L’Europe veut récupérer 140 milliards sur les superprofits de l’énergie
A l’occasion de son discours sur l’état de l’Union mercredi matin, la présidente de la Commission européenne, Ursula von der Leyen, a réaffirmé son projet de plafonner les prix de l’électricité pour les producteurs qui bénéficient de faibles coûts (renouvelable, nucléaire, charbon). Elle a également confirmé la mise à contribution de l’industrie fossile.
Ces mesures, qui devront encore être précisées, devraient rapporter plus de 140 milliards d’euros aux Etats membres, a-t-elle indiqué.
Taxe de 33% ?
Selon un document de travail de la Commission consulté par Reuters, le plafonnement du prix de l’électricité se ferait à 180 euros par mégawatt heure (Mwh), contre 200 euros par Mwh évoqué précédemment. Les entreprises du pétrole, du gaz, du charbon et du raffinage pourraient par ailleurs voir leurs profits imposables excédentaires taxés à hauteur de 33% au titre de l’exercice fiscal 2022.

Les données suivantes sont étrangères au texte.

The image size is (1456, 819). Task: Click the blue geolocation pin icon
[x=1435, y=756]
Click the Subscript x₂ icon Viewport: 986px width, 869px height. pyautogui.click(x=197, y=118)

Concernant le gaz, Ursula von der Leyen a évoqué un ensemble de mesures tenant compte des relations de l’Union européenne avec ses différents fournisseurs. La Commission travaille aussi à la mise en place d’une nouvelle référence pour le prix du gaz, l’indice actuel, le TTF de Rotterdam, n’étant plus jugé pertinent.
Afin de découpler le prix du gaz de celui de l’électricité, l’exécutif européen prévoit d’entreprendre «une réforme complète et en profondeur du marché de l’électricité». A court terme, la Commission présentera des mesures pour que les Etats réduisent leur consommation globale.
Enfin, dans le cadre du plan RePowerEu, qui fait la part belle aux gaz renouvelables, Ursula von der Leyen a annoncé la création d’une nouvelle banque européenne de l’hydrogène. Elle pourra aider à garantir l’achat d’hydrogène via notamment les ressources du Fonds pour l’innovation. Elle disposera aussi de «3 milliards d’euros pour aider à construire le futur marché de l’hydrogène».
L’Union européenne veut produire 10 millions de tonnes d’hydrogène vert par an d’ici 2030 contre quasiment rien aujourd’hui.